— START Record excerpts —

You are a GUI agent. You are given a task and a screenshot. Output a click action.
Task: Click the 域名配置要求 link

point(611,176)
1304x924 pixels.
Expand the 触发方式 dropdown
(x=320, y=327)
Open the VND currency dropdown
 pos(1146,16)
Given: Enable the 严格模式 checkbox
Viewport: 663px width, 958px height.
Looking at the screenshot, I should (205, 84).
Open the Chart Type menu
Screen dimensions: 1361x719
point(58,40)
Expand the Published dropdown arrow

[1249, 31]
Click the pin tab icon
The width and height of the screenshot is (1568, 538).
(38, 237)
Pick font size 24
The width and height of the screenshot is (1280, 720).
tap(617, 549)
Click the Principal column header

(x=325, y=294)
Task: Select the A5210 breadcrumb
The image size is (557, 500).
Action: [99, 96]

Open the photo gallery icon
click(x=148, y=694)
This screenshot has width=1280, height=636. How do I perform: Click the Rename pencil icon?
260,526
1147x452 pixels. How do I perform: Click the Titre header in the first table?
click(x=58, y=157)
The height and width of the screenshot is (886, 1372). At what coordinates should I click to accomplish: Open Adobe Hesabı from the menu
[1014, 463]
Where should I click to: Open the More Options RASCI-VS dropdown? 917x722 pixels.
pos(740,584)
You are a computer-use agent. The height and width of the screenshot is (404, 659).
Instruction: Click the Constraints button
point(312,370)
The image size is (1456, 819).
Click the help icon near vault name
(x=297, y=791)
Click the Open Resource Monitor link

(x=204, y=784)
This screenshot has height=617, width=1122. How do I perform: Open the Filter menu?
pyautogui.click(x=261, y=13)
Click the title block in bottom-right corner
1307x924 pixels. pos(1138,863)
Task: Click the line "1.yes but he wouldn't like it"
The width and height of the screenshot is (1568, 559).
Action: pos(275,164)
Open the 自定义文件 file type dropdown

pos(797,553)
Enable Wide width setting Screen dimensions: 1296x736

— END Record excerpts —

• Task requirements:
Reproduce verbatim the lines above, from the line containing "1147x452 pixels. How" through the line containing "[1014, 463]", both included.

• Exercise response:
1147x452 pixels. How do I perform: Click the Titre header in the first table?
click(x=58, y=157)
The height and width of the screenshot is (886, 1372). At what coordinates should I click to accomplish: Open Adobe Hesabı from the menu
[1014, 463]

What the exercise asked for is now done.